Non-exhaustive list of notable bugs that we should try to fix:

  • Missing bits for Flatpak support in Konsole: Those are reasonably small issues that we should be able to fix soon. See https://github.com/flathub/flathub/pull/3447#issuecomment-1264652401.
  • Missing themes: Themes need to be packaged specifically for Flatpak. As we can only package so many themes by default, folks that want other themes will have to package them. If you interested in this topic, making an example or writing documentation would help a lot here.
  • Input methods: There are issues with advanced input methods that provide support for Japanese, Chinese and other non latin languages. Unfortunately, folks in the group currently don’t have much experience on this topic. Making a Wiki page to help get started with examples on how to set things up to test input method support would be appreciated if you can help on this topic.
  • System accent color support: See https://github.com/flathub/org.kde.dolphin/issues/85. This is likely a missing feature in the kdesettings portal. We might have to add a DBus notification event when the kdeglobals file changes.
  • Thumbnailer support: This would help with the following issues: #1, #5. There is work in progress in KDE to sandbox the thumbnailers which should help here.

Next steps: Build infrastructure

Our current setup is split in three:

  • Manifests hosted on Flathub are built and published from the Flathub infrastructure (flathub & flathub-beta remotes)
  • Manifests in the Flatpak KDE Applications repo are development (nightly) builds, built in KDE Jenkins infra, and published in the distribute.kde.org remote.
  • Each projects in KDE Invent can enable Flatpak builds for merge requests by including a GitLab CI config and the application manifest directly in the project repo. See the README in the flatpak-kde-applications repo for details.
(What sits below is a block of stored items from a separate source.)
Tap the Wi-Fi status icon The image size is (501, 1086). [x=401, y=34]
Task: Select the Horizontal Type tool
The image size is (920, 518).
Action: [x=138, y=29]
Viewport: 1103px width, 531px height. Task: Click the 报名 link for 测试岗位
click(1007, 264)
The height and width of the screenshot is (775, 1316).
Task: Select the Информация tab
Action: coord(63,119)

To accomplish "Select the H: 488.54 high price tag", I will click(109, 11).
This means that Flatpak manifests have to be duplicated and updated in all places. In Flathub, we currently make use of flatpak-external-data-checker (that is run periodically on Flathub infra) to keep the manifests (applications and dependencies) updated there. For now there is nothing doing that in KDE Invent so applications developers have to manually keep their manifest synced.
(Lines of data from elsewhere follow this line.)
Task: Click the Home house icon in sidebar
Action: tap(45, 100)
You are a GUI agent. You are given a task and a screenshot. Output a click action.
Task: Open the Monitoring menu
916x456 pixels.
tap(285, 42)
Ideally, there would be only one place for the manifest: the application repo. To make that happen, we need to move as much as possible inside the KDE Invent infra and setup publishing for those builds to the Flathub infra.

This will require coordination with the KDE Sysadmin folks to make sure that we have enough CI capacity to build the SDKs and all the apps when we do releases.

Next steps: Updating the documentation

Contributors and maintainers of KDE Apps are likely not aware of how things are organized and set up in the KDE and Flathub infra. We thus need to update the Wiki and various repo documentations to describe the process for contributors, describe the current setup, etc. Hopefully this post is a first step to help with that goal.

Conclusion

This was a productive session. KDE Apps are mostly working fine in Flatpaks so the overall support is good and we can now work on polishing the user and developer experience to make working on and using KDE Apps as Flatpaks even better!

The raw notes from the session are available on KDE’s Nextcloud instance.